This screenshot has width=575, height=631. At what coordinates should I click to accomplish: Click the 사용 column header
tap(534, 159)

---------------

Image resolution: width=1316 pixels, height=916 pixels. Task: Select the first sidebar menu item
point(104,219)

---------------

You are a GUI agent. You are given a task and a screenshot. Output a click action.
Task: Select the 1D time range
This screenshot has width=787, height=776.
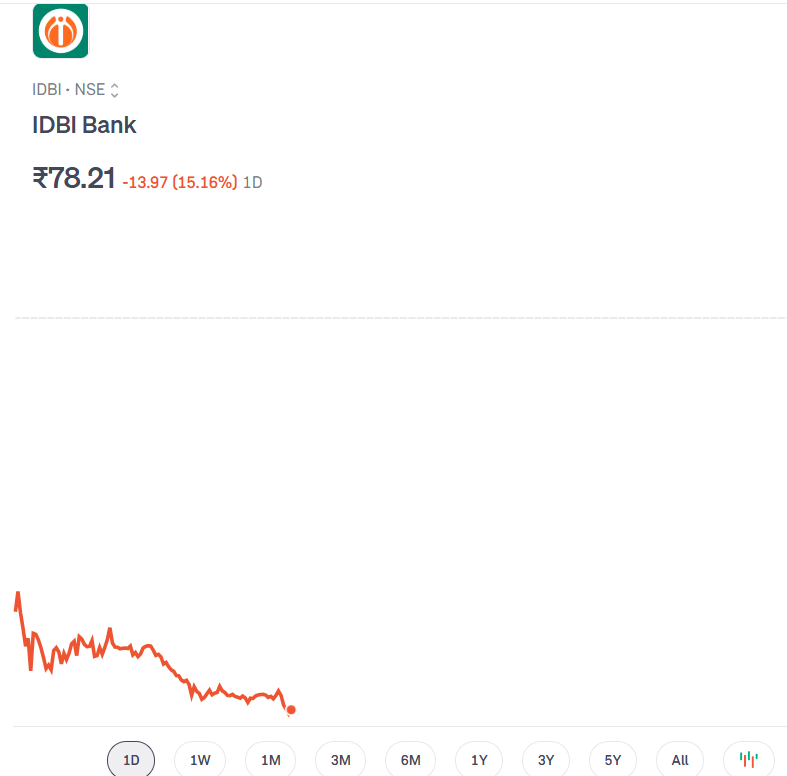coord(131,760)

---------------

**Task to complete**
Please recast the lines starting at "This screenshot has width=575, height=631." and ending at "tap(534, 159)" of the listing above as a JSON list of strings, one string per line, with blank lines omitted.

**Reply**
[
  "This screenshot has width=575, height=631. At what coordinates should I click to accomplish: Click the 사용 column header",
  "tap(534, 159)"
]